Слова эти показались Григу обидными – он стоял сейчас совсем рядом, в нескольких шагах, но видел не навозных паразитов, а полковника и дядю Виктора. Наверное, попросту они сами не замечали его, увлекшись разговором. Удивительным было еще и то, что все это как бы происходило сразу в двух местах – у изгороди, на заснеженной аллее, и в доме, в комнате Грига – огромный, пахнущий соляркой бронетранспортер свободно помещался там и там.
– Но не в этих технических мелочах дело, – говорил полковник. – Главное, чего я добиваюсь от вас, – понимания. Простого человеческого понимания того, что вы имеете дело с нечеловеческим. Имейте в виду – по сравнению с таким нечеловеческим, например, это, – полковник постучал по броне транспортера, – веселый и общительный парень. Говоря грубо – предсказуемый, без метафизических запросов.
Дядя Виктор потер мерзнущие руки.
– Вы и в самом деле фрукт, полковник.
Полковник внимательно посмотрел на кончик собственного носа.
– Между прочим, ужасно хочется чесаться.
– Так снимите это. Я пересяду в транспортер.
– Да-а… А-ах! – Встрепенувшись, полковник вдруг подался назад, точно его толкнули в грудь, со стуком ударился затылочной частью шлема о борт транспортера и обмяк, схватившись за колени.
– Что с вами? – подался к нему дядя Виктор.
– Ревматизм, черт… – Полковник тяжело разогнулся, лицо его было серым. – И вот отсюда все и начинается.
– Что?
– Помимо того, что это могло составлять предмет наших восхищений лишь в необнаруженном состоянии, лейтенант, нашлась уйма вещей, о которых нам вообще нельзя знать. Не просто нельзя знать – смертельно знать. То есть знание в данном случае – отравленная материя. То есть вы скушали яду и отравились, а тут вы узнали, что вам не просто не стоит жить – нет, вам противопоказано жить, противопоказано законами, в сравнении с коими, например, закон сохранения энергии – случайная и легко устранимая оплошность. Поэтому я еще был оптимистом, сравнивая вас и себя с…

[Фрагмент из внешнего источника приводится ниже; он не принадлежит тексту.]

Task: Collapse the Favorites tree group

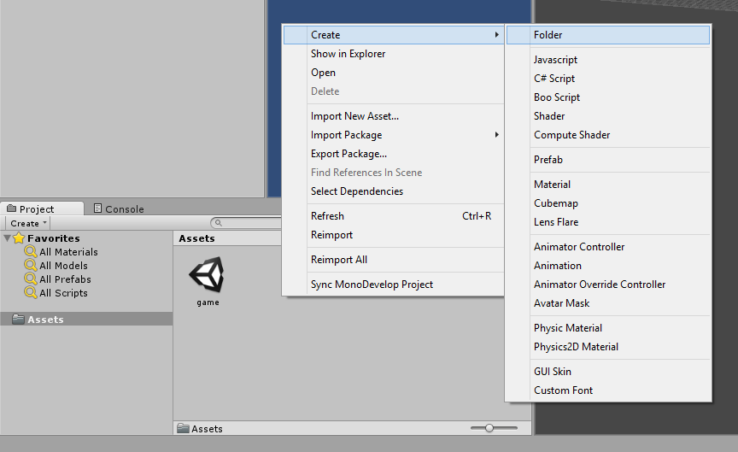Action: 8,238
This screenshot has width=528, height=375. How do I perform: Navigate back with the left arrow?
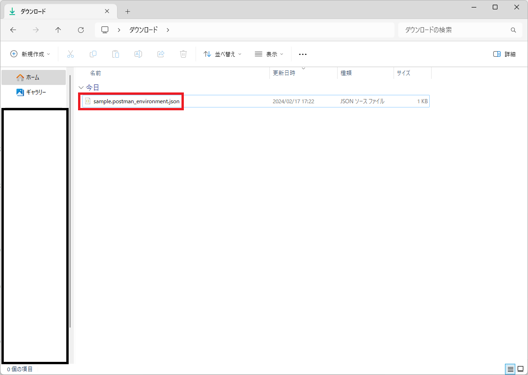point(13,30)
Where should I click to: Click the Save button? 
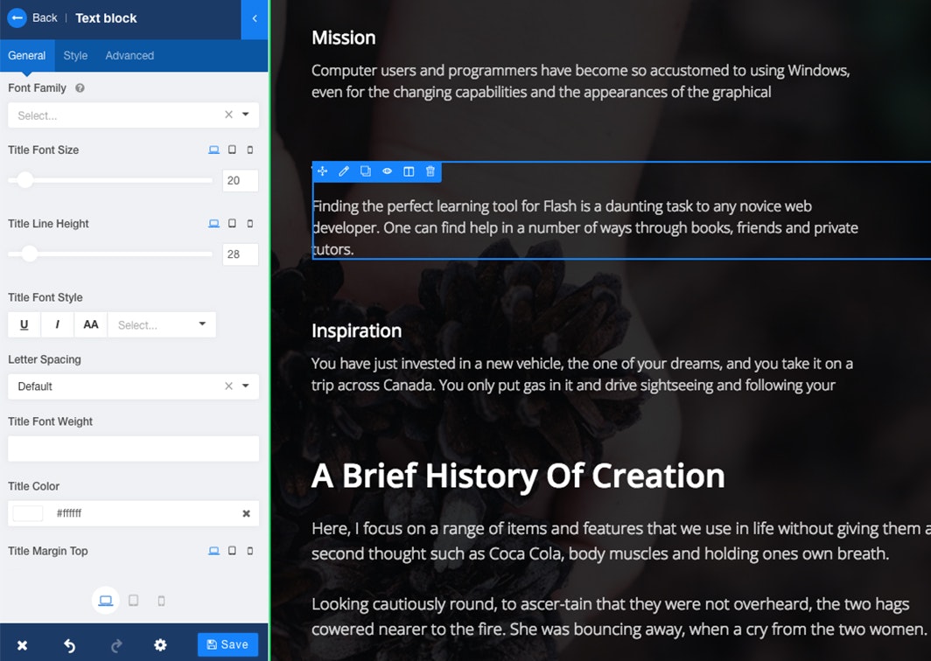[228, 644]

Тут что-то хрустнуло, полковника опять бросило на транспортер, и случилось невообразимое: из динамика на груди прорвался громкий электрический треск, а из шлема пропало лицо. Вместо лица размытые светящиеся пятна протекли по стеклу, и глазам Грига и дяди Виктора открылась утыканная острыми деталями внутренняя поверхность шлема. Туловище полковника принялось вытворять такие фокусы, какие обычному человеку были не под силу и моментально бы убили его. Чудовищная эта акробатика, однако, не длилась долго. Скафандр рухнул наземь, динамик, хрипя, выбросил скрежещущую связку звуков, щелкнул и зашипел. Запахло горелой проводкой. Дядя Виктор перебросил автомат под руку.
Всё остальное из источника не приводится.